Vivía en un barrio cerrado, por lo que tenía la completa libertad de deambular por este hasta altas horas de la noche.
Eran las 13.00 hs., ella había vuelto del colegio, acababa de almorzar junto a sus hermanos. De repente escucha una vocecita de afuera que gritaba su nombre
- ¡ Josefina!! Josefina!!
Obviamente que reconoció la voz de su fiel amiga Marina, y acudió a ella.
Marina: - ¿ Vamos a fumar?; Mi papá no está en casa, tiene un pack de 10 marlboro!! Podríamos sacarle un paquete, no se va a dar cuenta!

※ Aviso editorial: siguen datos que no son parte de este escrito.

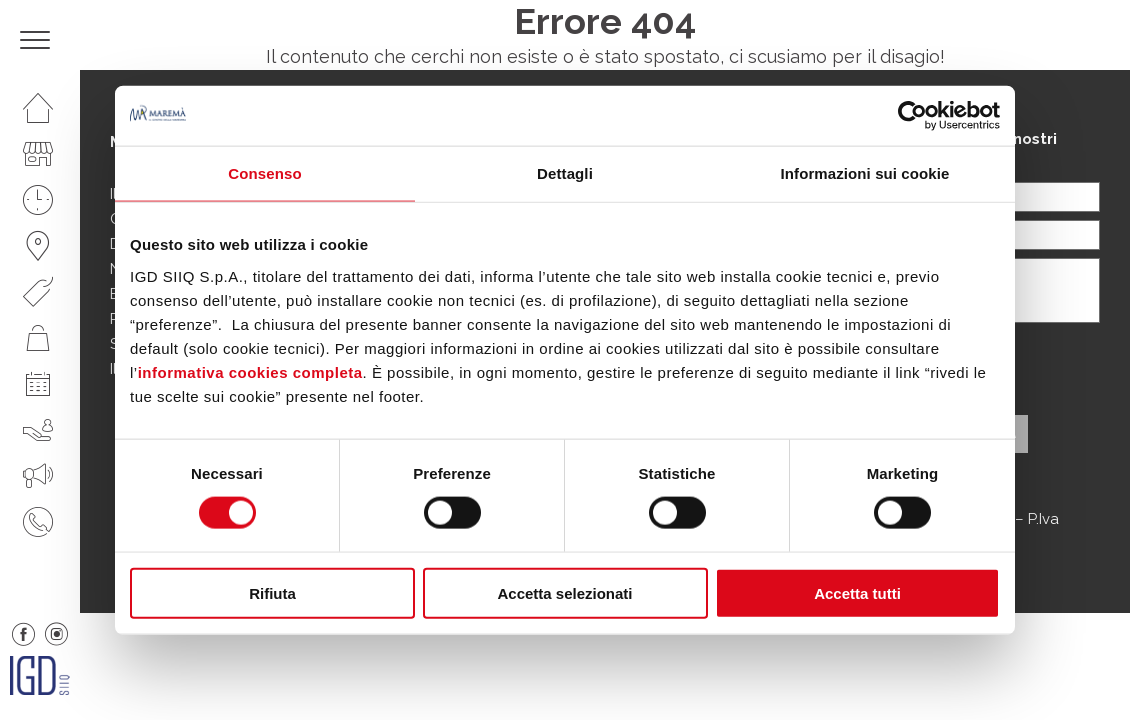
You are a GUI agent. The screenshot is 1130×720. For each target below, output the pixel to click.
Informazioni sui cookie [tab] (865, 173)
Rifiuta (272, 592)
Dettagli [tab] (565, 173)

Josefina: - ¡Buenísimo, vamos ya antes que mi mamá me llame para ayudarle a lavar los platos! Ja, ja ( era terriblemente picarona, no perdía oportunidad para zafar de limpiar y lo mejor de todo es que desaparecía de manera tan fugaz que nadie se daba cuenta de su ausencia)

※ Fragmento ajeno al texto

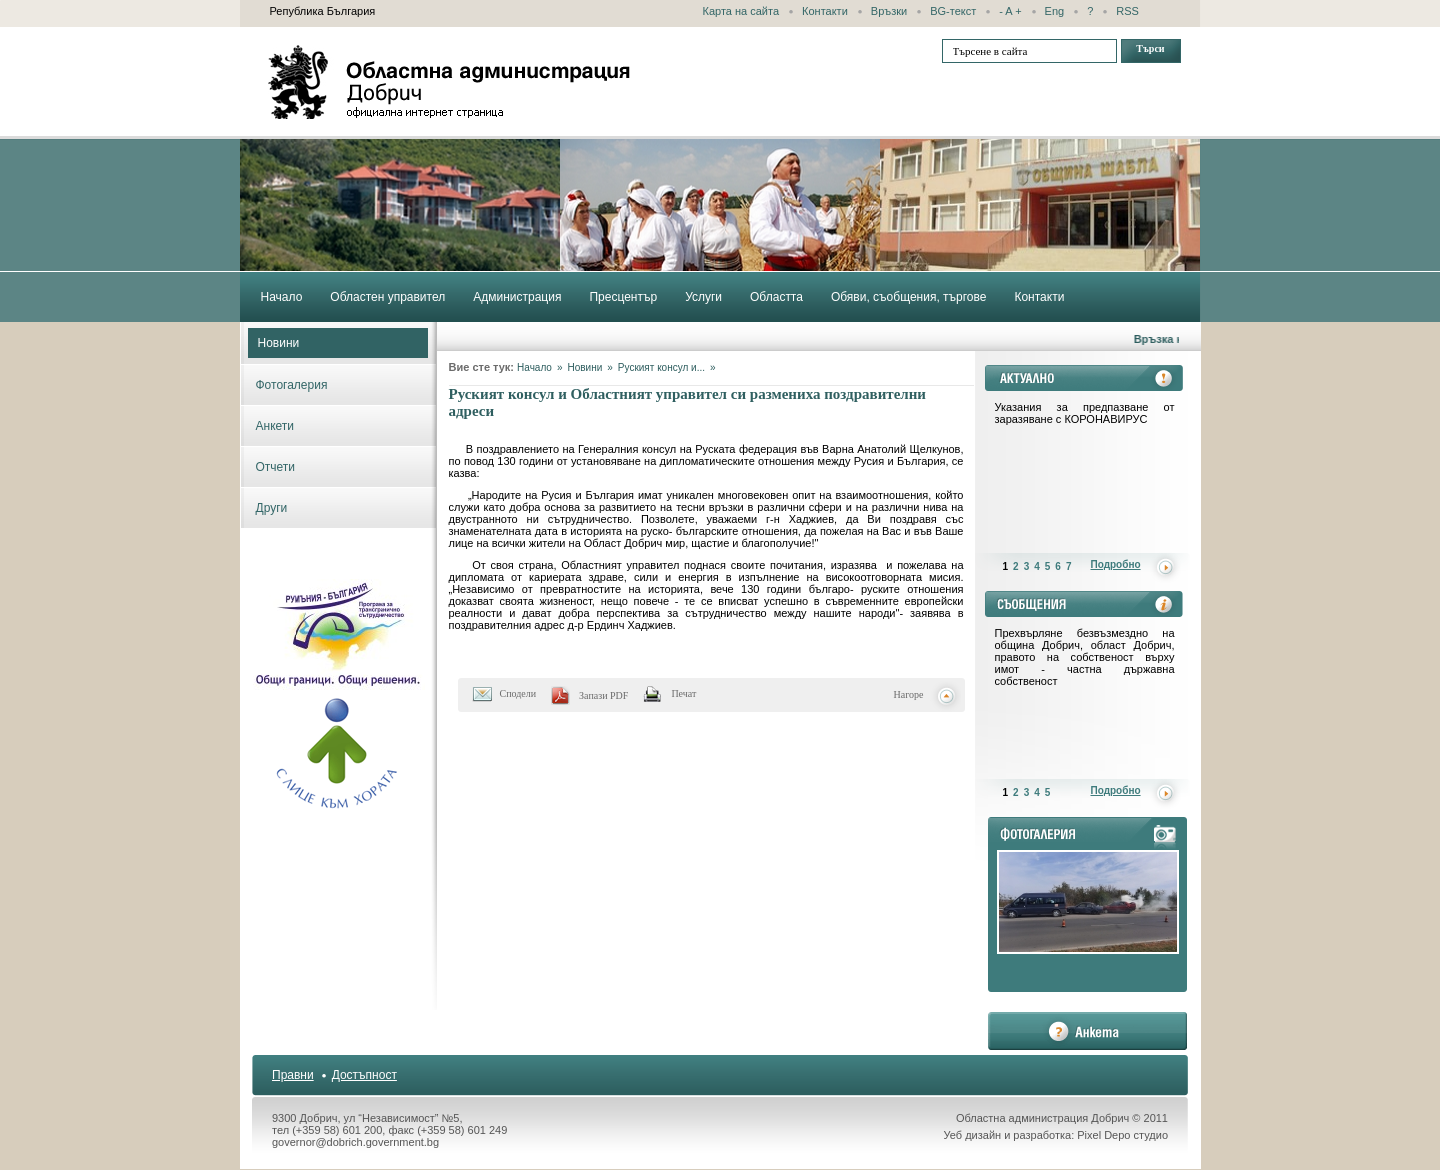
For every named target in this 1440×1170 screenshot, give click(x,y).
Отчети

20.00 hs., al fondo del barrio, una casita que ellas habían construido con ramas de árboles que habían sido podados. Dentro, un cenicero lleno de colillas, humo por doquier, un paquete de cigarros casi vacío, y dos niñas de 6 añitos fumando a escondidas.
Por la noche, de regreso, pasaban corriendo por un descampado que las conducía hasta sus casas. A lo lejos se veía a la madre de marina, molesta, esperándolas.
-¿Dónde estaban? ¡que olor a cigarrillo! ¿Que estuvieron haciendo?

Marina entro rápidamente a la casa mientras contestaba – Nada mamá, nada!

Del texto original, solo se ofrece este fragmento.